L'Héritage de Lou Marsh - Les meilleurs athlètes canadiens

Bobby Clarke

Hockey

1975


Photo de Bobby Clarke vêtu d'un chandail des Flyers de Philadelphie

Photo de Bobby Clarke vêtu d'un chandail des Flyers de Philadelphie

Date
1980
Collection
Jack Mecca/Temple de la renommée du hockey

« Monsieur Batailleur »

Les grands du sport jouent avec du coeur au ventre et une passion aux profondeurs insondables. Ils rêvent de remporter les plus grands prix dans leur domaine, ils jouent pour gagner, ils poussent les gens autour d’eux à aller de l’avant. C’est du Bobby Clarke!

Bobby Clarke a mené ses hommes vêtus de noir et d’orange au sommet, une fois encore, avec leur deuxième Coupe Stanley consécutive en 1975. Il était l’incontestable instigateur et le tenace guerrier derrière les Flyers de Philadelphie, la première équipe qui s’ajoutait aux six équipes initiales ayant remporté la Coupe du Lord Stanley à l’expansion de la LNH en 1967.

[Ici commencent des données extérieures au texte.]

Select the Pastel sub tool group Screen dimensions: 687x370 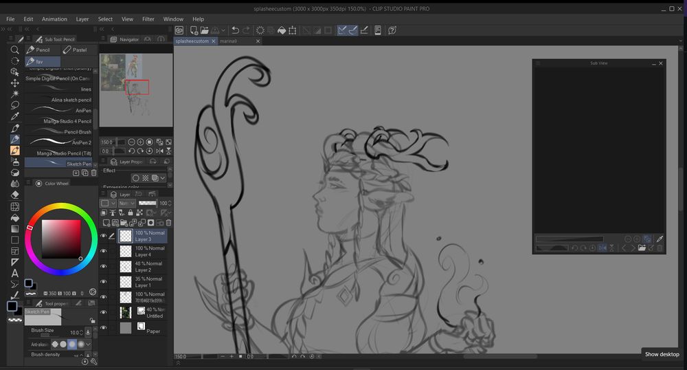(x=75, y=50)
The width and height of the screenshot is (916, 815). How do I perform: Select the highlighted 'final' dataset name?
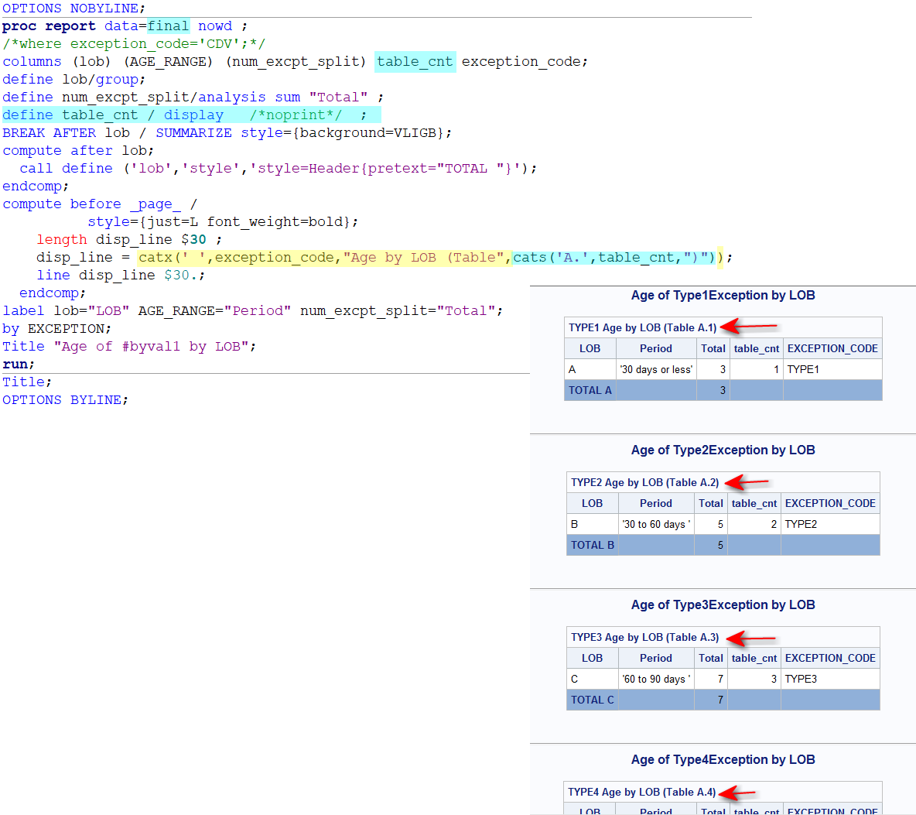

L’esprit indomptable de Clarke a influencé toute l’équipe. L’entraîneur de Philadelphie, Fred Shero, faisant partie des rangs du hockey professionnel depuis 1943, a déclaré qu'il n'avait jamais rencontré quelqu'un qui avait tant contribué à une équipe, autant sur la glace qu'à l'extérieur. En tant que capitaine d'équipe, ses coups de patins implacables et sa détermination de fer sur la glace donnaient l'exemple et inspiraient tout le monde. Ça lui a aussi permis d’exiger la même détermination des autres. Lors des deux dernières parties des finales de la Coupe Stanley contre les fougueux Sabres de Buffalo, la troisième ligne a marqué cinq buts importants, pour finalement éliminer les Sabres en six parties.

Clarke personnifiait aussi les rudes tactiques et le jeu intimidant des Flyers. Après tout, l’équipe sous sa tutelle portait le surnom des « Broad Street Bullies », les terreurs de la grande rue. Certains diront que le hockey est un jeu agressif et les fameux coups de coude de M. Hockey, le fabuleux Gordie Howe lui-même, en sont un exemple typique. Mais il mesurait sept centimètres et pesait 30 livres de plus que Clarke, relativement petit avec son 1,77 m et ses 176 livres. S’agissait-il purement d’une question de protection ou adoptait-il une approche intentionnellement menaçante au hockey? Clarke ne dénie pas certains de ses coups particulièrement bas, mais il riposte que s’il était aussi vicieux que certains le laissent entendre, il se serait fait sérieusement blesser il y a longtemps. Quelque chose qui n’est jamais arrivé, la preuve est dans les rares parties qu'il a manqué. En fait, il a participé à chacune d'elles en 1975. Il est bon de noter qu’il était si efficace sur la glace qu’il a aussi reçu sa part de coups. À la sixième partie des finales, Buffalo ne le lâchait pas et a gardé deux joueurs sur lui pendant la majorité des deux premières périodes. Il s'est tellement fait frapper qu’il vomissait pendant la pause. Les partisans et les critiques vont devoir former leurs propres opinions.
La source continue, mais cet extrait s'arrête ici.